*Task to complete*
Your reply should contain the whole listing below, repeated exactly, and no images.
▬▬▬▬▬▬
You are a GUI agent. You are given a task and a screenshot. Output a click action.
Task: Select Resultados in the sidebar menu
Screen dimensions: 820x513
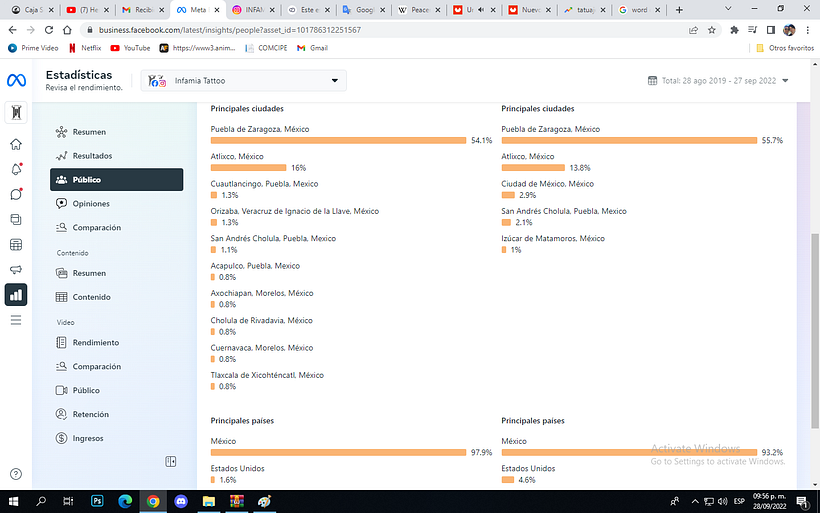click(92, 156)
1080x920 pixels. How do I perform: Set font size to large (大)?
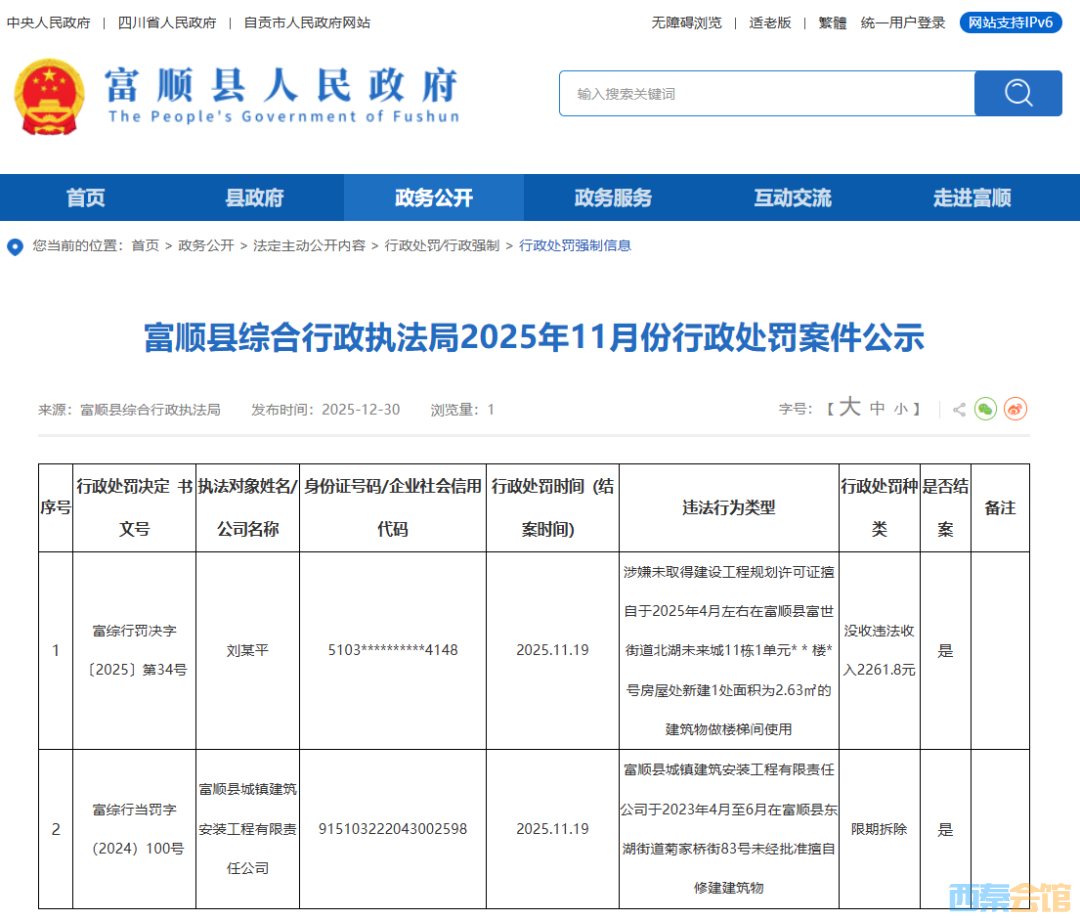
▬▬▬▬▬▬
*Answer to this problem*
You are a GUI agent. You are given a task and a screenshot. Output a click action.
Task: Select Resultados in the sidebar menu
Screen dimensions: 820x513
click(92, 156)
1080x920 pixels. How do I perform: Set font size to large (大)?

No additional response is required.